■ **Document section**
Drug Money

Ask the DOC

Over the past few months there has been quite a bit of controversy regarding the EpiPen pricing issue. A decade ago, when EpiPen was manufactured by Merck, it retailed for $83, while now it is sold for $600. The fury directed at the company that now markets this drug delivery device – Mylan – came from patients, families, and legislators. People’s lives are on the line, as a person with a life-threatening allergic reaction who cannot afford to buy the device may die. Mylan’s initial reaction was to shrug its shoulders. The CEO frankly admitted, “I am running a business.” Then the company decided to market a “generic” version for $300. How could this happen in a civilized country?

The answer is that a number of factors are in play. Medical literature is replete with discussions of the causes and they include: 1) Competition forces weaker generic manufacturers out of the market leaving a stronger company like Tiva (Petah Tikva, Israel) in control of 20 percent of the world’s generic drugs; 2) The FDA approval process for each generic drug manufacturer is slow, creating barriers to new entrants; 3) Manufacturing problems, supply chain issues, FDA regulations, and business failures have decreased the number of suppliers; 4) The emergence of greedy pricing strategies like Mylan’s, represent a new business model where there is no research or development. Rather the company acquires rights to an old generic drug with a natural monopoly and engages in price gouging. The companies as well as some legislators then expect the obscene costs to be passed on to insurers, employers, and the government, and the patient be damned.

■ **Exercise requirements**
According to the text on EpiPen pricing, what was EpiPen's retail price a decade ago, when Merck manufactured it? Rely only on the text for the answer.

■ **Stored data**

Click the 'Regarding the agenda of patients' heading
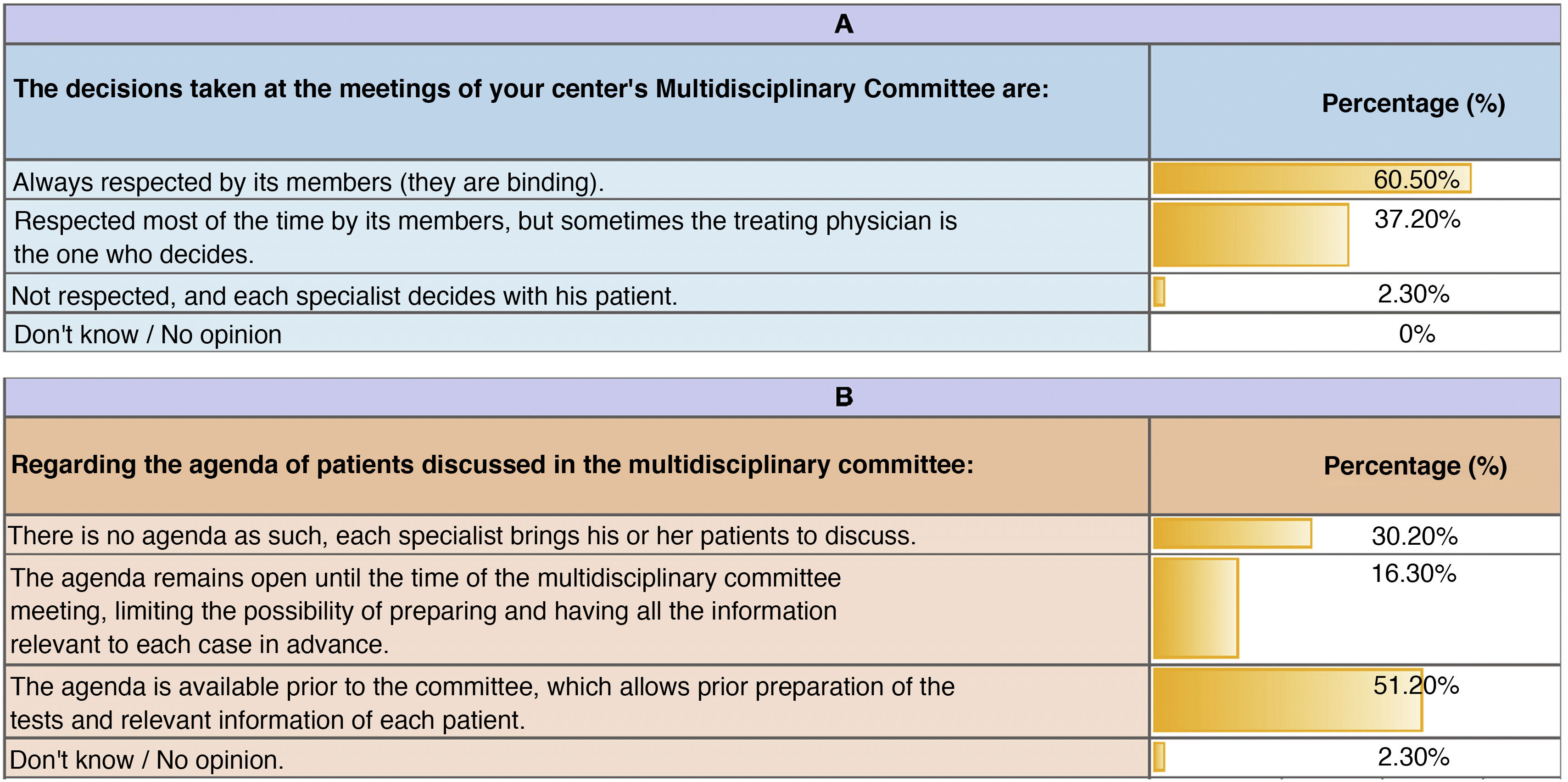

■ **Task response**
$83